| Title: | Visualization and Analysis of Nominal Variable Distributions |
| Version: | 1.0.2 |
| Description: | Provides tools for visualizing and analyzing the shape of discrete nominal frequency distributions. The package introduces centered frequency plots, in which nominal categories are ordered from the most frequent category at the center toward less frequent categories on both sides, facilitating the detection of distributional patterns such as uniformity, dominance, symmetry, skewness, and long-tail behavior. In addition, the package supports Pareto charts for the study of dominance and cumulative frequency structure in nominal data. The package is designed for exploratory data analysis and statistical teaching, offering visualizations that emphasize distributional form rather than arbitrary category ordering. |
| License: | MIT + file LICENSE |
| Encoding: | UTF-8 |
| RoxygenNote: | 7.3.3 |
| Depends: | R (≥ 4.1.0) |
| LazyData: | true |
| Imports: | dplyr, ggplot2 |
| Suggests: | knitr, rmarkdown, testthat (≥ 3.0.0) |
| VignetteBuilder: | knitr |
| Config/testthat/edition: | 3 |
| NeedsCompilation: | no |
| Packaged: | 2026-03-21 18:26:31 UTC; norberello |
| Author: | Norberto Asensio |
| Maintainer: | Norberto Asensio <norberto.asensio@ehu.eus> |
| Repository: | CRAN |
| Date/Publication: | 2026-03-21 18:40:02 UTC |
Alice in Wonderland word dataset
Description
Tokenized words from Alice's Adventures in Wonderland by Lewis Carroll. Each row represents a single word occurrence, allowing analysis of word frequency distributions and demonstration of Zipf-like behavior in natural language.
Usage
alice
Format
A data frame with one column:
- word
Character. Tokenized word from the text.
Source
Public domain text (Lewis Carroll, 1865)
Categories: Uniform Distribution of Bikinibottom Species
Description
A dataset of dummy nominal data inspired by characters/species from the Bikini Bottom universe (SpongeBob SquarePants). This dataset simulates a roughly uniform distribution across 11 species, with a total of 250 observations. It was intentionally designed to be uniform-like for testing nominal distribution visualization functions.

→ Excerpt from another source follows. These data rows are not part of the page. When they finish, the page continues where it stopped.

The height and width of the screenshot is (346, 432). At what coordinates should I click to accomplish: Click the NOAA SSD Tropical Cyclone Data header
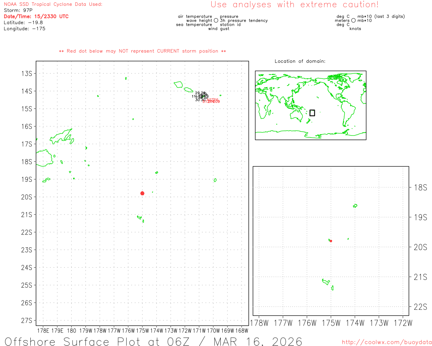(53, 4)
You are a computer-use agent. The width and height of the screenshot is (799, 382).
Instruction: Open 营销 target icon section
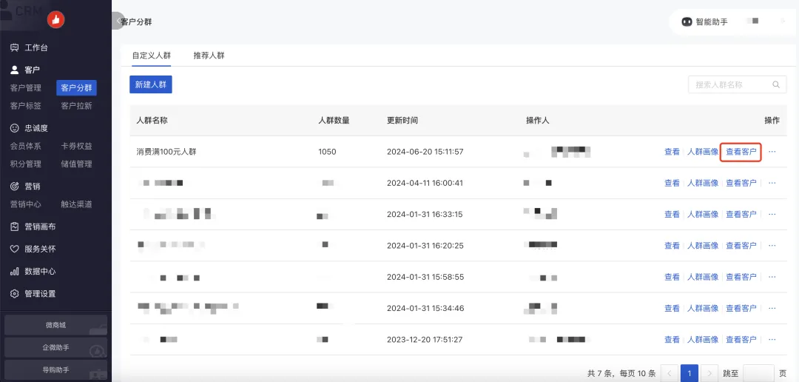[x=14, y=187]
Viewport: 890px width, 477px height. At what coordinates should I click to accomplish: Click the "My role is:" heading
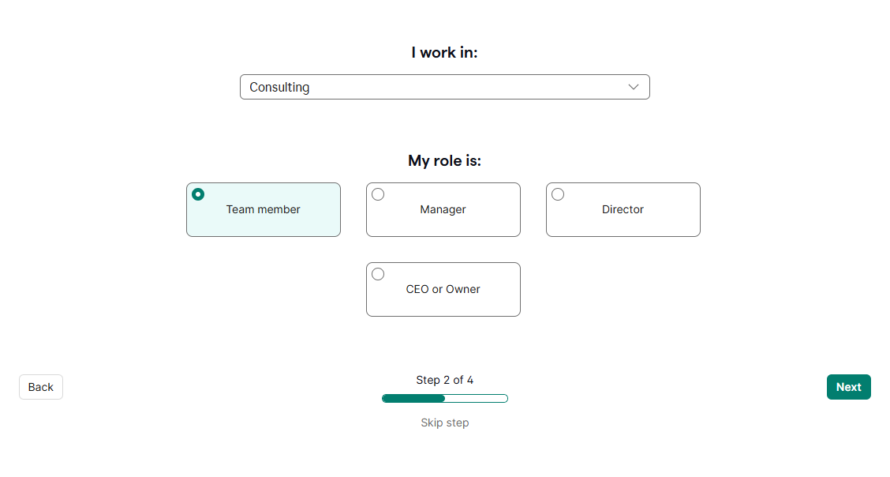coord(444,161)
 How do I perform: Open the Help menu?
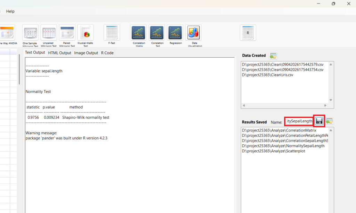click(x=10, y=11)
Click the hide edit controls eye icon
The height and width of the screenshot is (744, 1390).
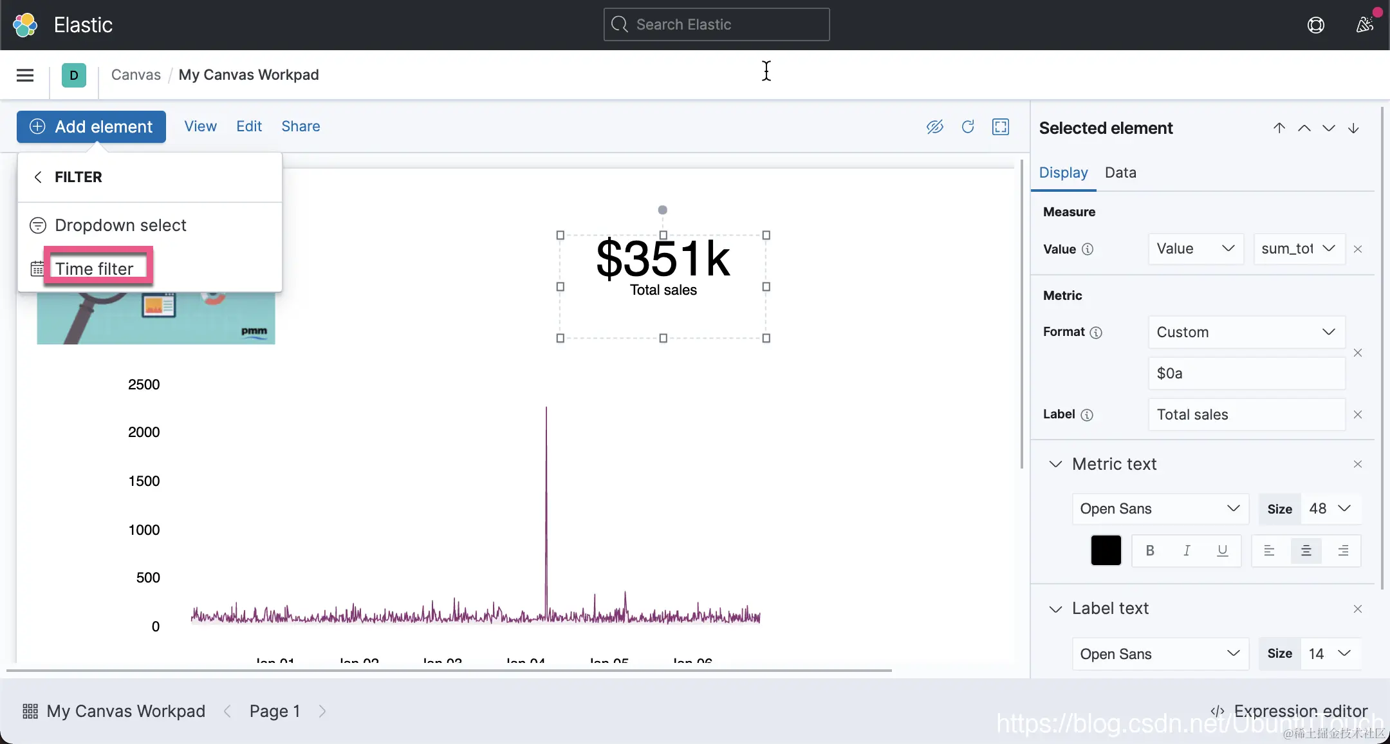[x=934, y=127]
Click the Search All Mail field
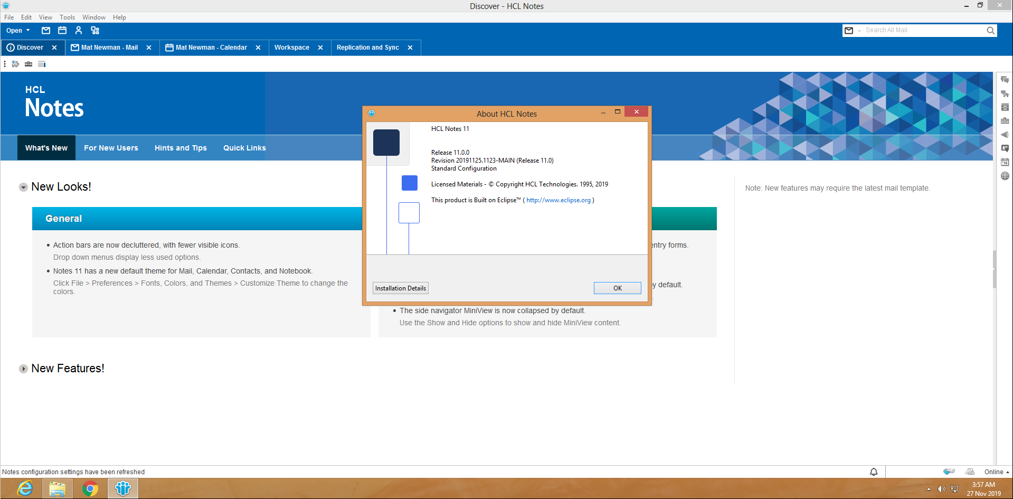1013x499 pixels. 923,31
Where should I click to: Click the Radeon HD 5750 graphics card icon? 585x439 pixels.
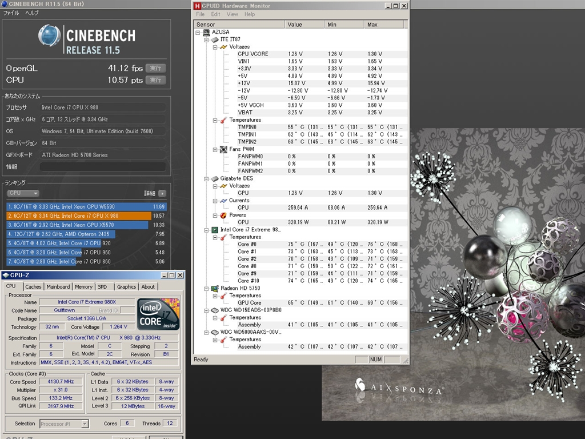pyautogui.click(x=215, y=288)
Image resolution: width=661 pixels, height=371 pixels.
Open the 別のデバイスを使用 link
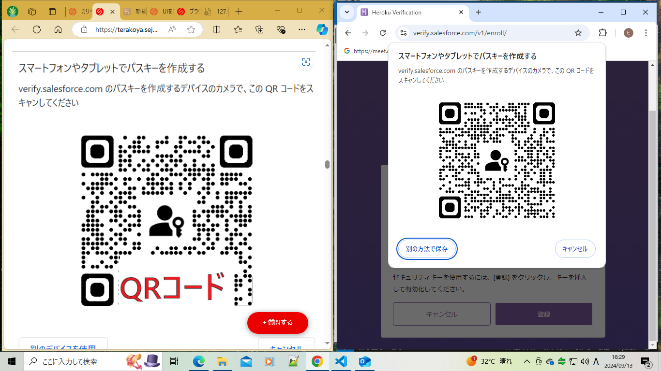[63, 348]
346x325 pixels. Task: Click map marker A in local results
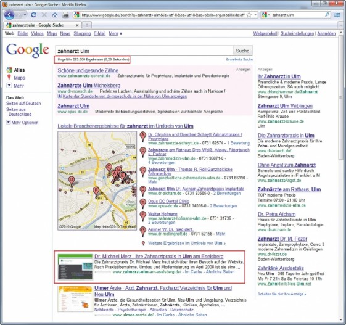[x=143, y=137]
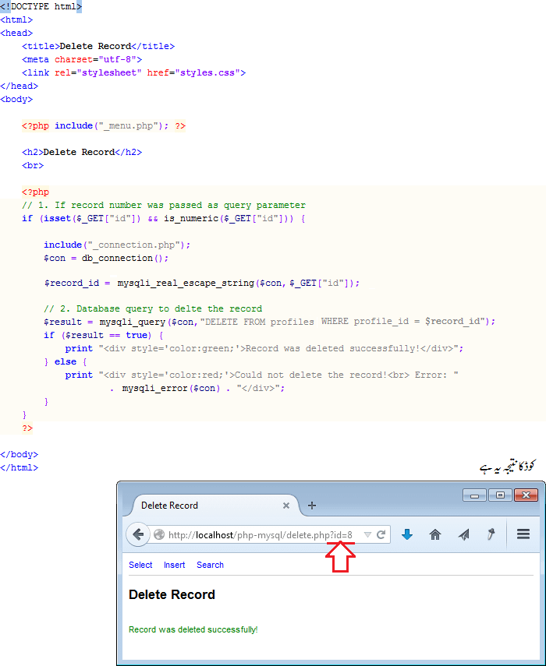The image size is (546, 666).
Task: Click the Delete Record page heading
Action: (x=172, y=594)
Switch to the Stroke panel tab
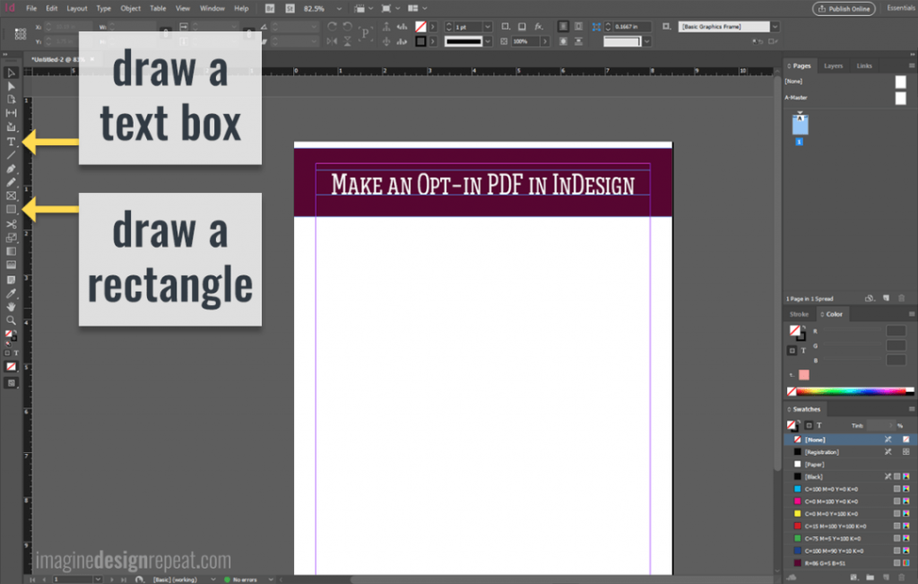 tap(798, 314)
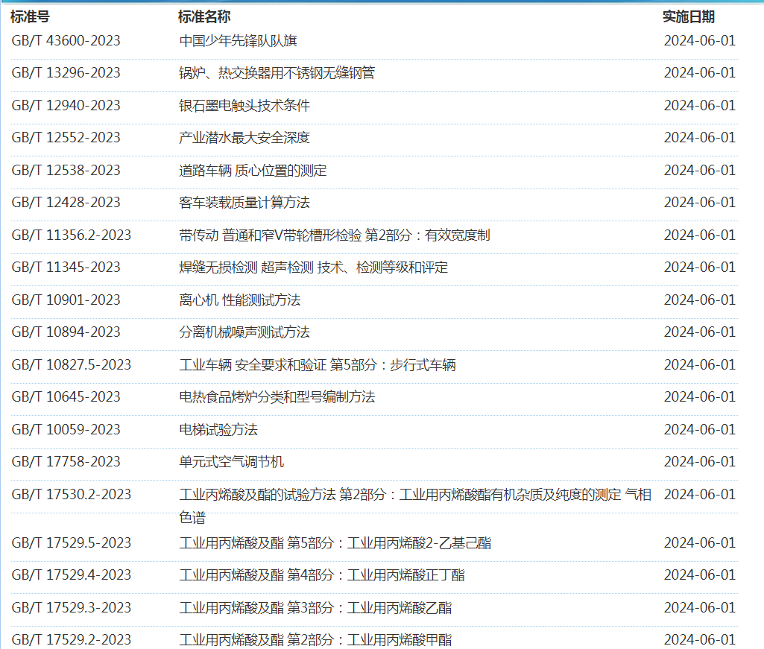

A simple dataset of categorical values used for examples.
Usage
categories
categories
Format
A data frame with 250 rows and 1 variable:
- animal
Character. Species/animal names. 11 species inspired by Bikini Bottom.
A data frame with 1 column:
- animal
Factor with animal categories as letters
Source
Generated for examples
Examples
categories
# Ranked bar plot of species frequencies
ranked_barplot(categories, "animal")
# Centered bar plot (most frequent in the center)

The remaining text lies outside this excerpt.